◆ Excerpted passage ◆
— START —
The aforementioned studies show that the data-driven proxy models developed by the ANN approach can offer a potent tool for resolving performance forecasting problems in the oil and gas industry. ANN is generally classified into two types, namely, the feedforward neural network and feedback neural network. The feedback neural network has a much more complicated network structure than that of the feedforward neural network and as a result, it is more sophisticated for solving a wide range of forecasting problems [6]. However, due to the complexity of proxy models developed by the feedback neural network and the difficulty associated with using such models, in this study, the data-driven proxy models were developed by taking advantage of the feedforward neural network. The required data sets for training the proxy models were generated by the industry-standard physics-based reservoir simulator EclipseTM. The Latin hypercube sampling approach (LHS), which is a pseudo-random sampling method, was applied for the design of experiment (DOE). Moreover, by enlisting a new algorithm, the developed proxy models were able to predict cumulative oil and water production through advanced wells by passing the time. The developed data-driven proxy models were utilized to efficiently and accurately investigate the performance of advanced wells with different completion designs. Therefore, the developed methodology enables petroleum engineers to improve the design of advanced wells under uncertain geological parameters.

2. Data and Methods

2.1. Development of the Physics-Based Integrated Well–Reservoir Model

In this paper, this study was conducted through the modeling and simulation of oil recovery from an advanced horizontal well in a synthetic heterogeneous reservoir with uncertain rock and fluid properties. It is assumed that a strong aquifer attached to the bottom face of the reservoir maintains the reservoir pressure. The reservoir has a length of 1000 m, a width of 70 m, and a thickness of 30 m. The length of the horizontal well is considered to be the same as the length of the reservoir and it is located 5.5 m below the top of the reservoir. Oil is produced with a constant pressure drawdown of 8 bar as long as the liquid production rate is below 1000 m3/day. To maintain the liquid production rate below its threshold, the pressure drawdown is lowered when the rate of liquid production rises over 1000 m3/day. A schematic of the horizontal well and reservoir is shown in Figure 2.
The reservoir pressure and temperature are 130 bar and 68 °C, respectively. The reservoir contains live oil with a viscosity of 2.7 cP and a density of 900 kg/m3. Table 1 provides information on the reservoir’s characteristics and their range of uncertainty. The ratio of vertical permeability to horizontal permeability is defined as permeability anisotropy.
The reservoir is considered to be a heterogenous sandstone reservoir, and it is assumed that porosity has a Gaussian distribution in the range of 0.15 and 0.27 with a mean value of 0.21 throughout the reservoir. Since permeability is related to porosity, the Carman–Kozeny relation [17], which relates permeability to porosity, is used to calculate the variation of permeability based on the distribution of porosity in the reservoir. Figure 3 illustrates the variation of porosity and permeability throughout the reservoir. As can be seen in the figure, permeability has variations in the range of 100–800 mD in the reservoir.
— END —
◆ Records shown ◆
— START —
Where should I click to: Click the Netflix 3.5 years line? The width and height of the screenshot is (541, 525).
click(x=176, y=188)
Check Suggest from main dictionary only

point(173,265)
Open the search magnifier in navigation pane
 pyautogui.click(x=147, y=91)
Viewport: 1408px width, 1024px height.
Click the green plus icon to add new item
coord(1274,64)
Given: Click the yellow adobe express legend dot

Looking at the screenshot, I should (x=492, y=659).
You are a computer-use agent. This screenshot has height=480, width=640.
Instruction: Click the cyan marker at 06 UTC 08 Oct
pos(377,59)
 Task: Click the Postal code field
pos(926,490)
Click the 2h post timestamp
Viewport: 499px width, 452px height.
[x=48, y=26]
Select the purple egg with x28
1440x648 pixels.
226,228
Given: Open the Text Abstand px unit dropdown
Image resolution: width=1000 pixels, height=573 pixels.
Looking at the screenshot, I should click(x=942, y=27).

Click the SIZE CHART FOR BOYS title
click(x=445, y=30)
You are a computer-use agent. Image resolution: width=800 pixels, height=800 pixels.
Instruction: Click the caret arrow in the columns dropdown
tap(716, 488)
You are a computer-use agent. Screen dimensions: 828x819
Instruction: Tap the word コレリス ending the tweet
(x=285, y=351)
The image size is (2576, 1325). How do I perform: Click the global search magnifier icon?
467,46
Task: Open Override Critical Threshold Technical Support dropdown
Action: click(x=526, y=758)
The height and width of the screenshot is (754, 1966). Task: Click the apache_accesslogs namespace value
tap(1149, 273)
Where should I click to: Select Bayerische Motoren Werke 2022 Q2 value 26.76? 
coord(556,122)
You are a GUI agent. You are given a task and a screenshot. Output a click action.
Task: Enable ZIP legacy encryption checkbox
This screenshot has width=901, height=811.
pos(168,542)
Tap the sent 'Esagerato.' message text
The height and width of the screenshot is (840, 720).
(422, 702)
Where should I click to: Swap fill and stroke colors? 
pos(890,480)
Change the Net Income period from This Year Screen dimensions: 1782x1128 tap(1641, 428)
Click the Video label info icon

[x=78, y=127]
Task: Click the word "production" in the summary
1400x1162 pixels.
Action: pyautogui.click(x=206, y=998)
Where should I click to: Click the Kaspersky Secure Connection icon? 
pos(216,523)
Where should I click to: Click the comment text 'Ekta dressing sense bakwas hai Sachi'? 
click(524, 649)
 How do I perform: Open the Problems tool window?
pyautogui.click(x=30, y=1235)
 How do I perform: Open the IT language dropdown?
— END —
◆ Required actions ◆
1 - List every figure and table that the reservoir-modeling excerpt refers to.
2 - Continue the reservoir-modeling excerpt from the point where it stops.
The records are not needed for this work.

◆ Set of answers ◆
1 - Figure 2, Table 1, Figure 3

2 -
Using Standing’s black oil correlations [18], the reservoir oil properties as a function of pressure at the reservoir temperature were calculated and are presented in Figure 4 and used to develop the model in the Eclipse simulator.
In order to model advanced wells completed with FCDs and AFIs, the Multisegment Well Model (MSW) available in the Eclipse simulator was used. As depicted in Figure 5, in this model, one branch is considered to model the production tubing, and each isolated zone of the annulus is also modeled by a separate branch. Each branch consists of a series of one-dimensional segments, including a node and a flow path. The annulus segments can be connected to none or any number of reservoir grids to accept the inflow from the reservoir. Moreover, a specific segment can be added between the annulus and tubing segments to model each FCD. With this configuration, at first, the reservoir fluids enter the annulus via the annulus segments and then pass into the production tubing through FCDs [19].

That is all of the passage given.